- Born: 22 October 1943 Sirajganj, Bengal Presidency, British India
- Died: 8 July 2022 (aged 78) Dhaka, Bangladesh
- Occupations: Composer, music director
- Spouse: Habibunnesa Gulbanu
- Children: 3
- Relatives: Azam Khan (brother)

= Alam Khan (composer) =

Bangladeshi music producer & director (1943–2022)
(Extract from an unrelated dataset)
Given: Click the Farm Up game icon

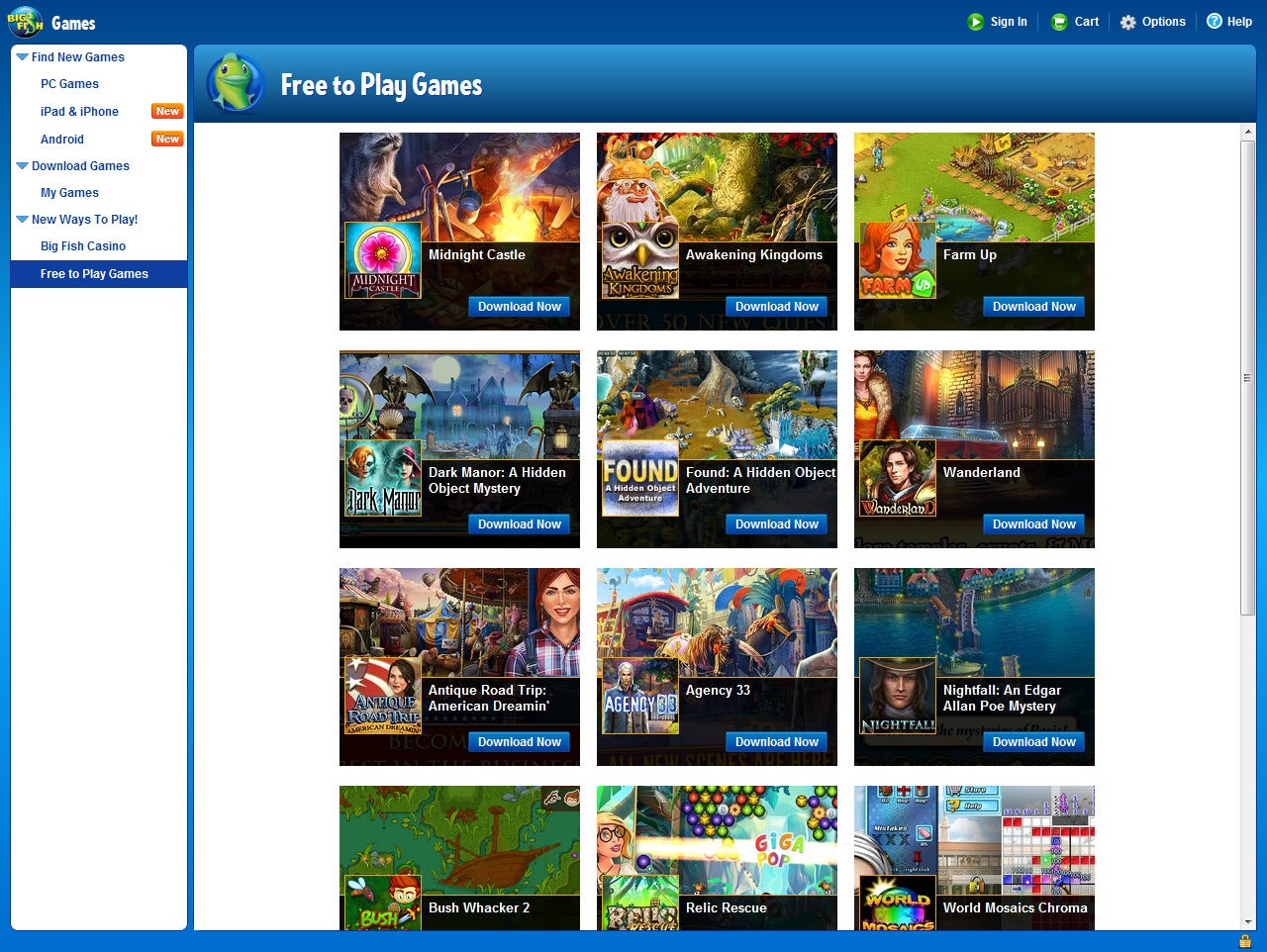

Alam Khan (22 October 1943 – 8 July 2022) was a Bangladeshi composer and music director. He was awarded Bangladesh National Film Award for Best Music Director five times for the films Boro Bhalo Lok Chhilo (2005), Teen Kanya (2006), Surrender (2007), Dinkal (2008) and Ibadat (2009). He also won Best Music Composer Award for the films Bagher Thaba (2005) and Ki Jadu Korila (2008). As of 2008, Khan composed around 2000 songs and provided music direction to around 300 films. He is notable for the composition of the songs "Ore Neel Doriya Amay De Re De Chhariya", "Ami Rajanigandha", "Daak Diachhe Doyal Amarey", "Hayre Manush Rangin Phanush" and "Tumi Jekhaney Ami Shekhaney".

==Early life and career==
Khan was born on 22 October 1943 in Baniagati village in what is now Sirajganj District of Bangladesh. His father Aftab Uddin Khan was an administrative officer of the Secretariat Home Department and his mother Jobeda Khanam was a housewife. Khan took music lessons from Nani Chatterjee and Karim Shahabuddin. Along with his friends, he formed an orchestra group "Ritu Orchestra Group". He got his first break in a stage play called "Bharate Bari". He first directed music for the Abdul Jabbar Khan's film "Kaanch Kata Heerey".

==Awards==
- Bangladesh National Film Award for Best Music Director (5 times)
- Bangladesh National Film Award for Best Music Composer (2 times)
- Bangladesh Cine Journalists Association Award (three times)
- Bachsas Award for Best Music Director (3 times)
- 2016 Celebrating Life Lifetime Achievement award

==Personal life==
Alam Khan left behind two sons and a daughter at the time of his death. Alam Khan is the elder brother of the famous pop singer Azam Khan. Alam Khan married lyricist Habibunnesa Gulbanu in 1976, who died a few years before his death. Gulbanu is the lyricist of the song 'Tumito Ekhon Amari Kotha Vabcho' sung by Sabina Yasmin in the tune of Alam Khan. Their two sons Arman Khan and Adnan Khan are music directors. The name of the only daughter is Anita Khan.

==Health and death==
Khan was diagnosed with lung cancer in 2011. He died at a private hospital in Shyamoli locality of Dhaka on 8 July 2022. He was buried in Radhanagar area of Sreemangal Upazila.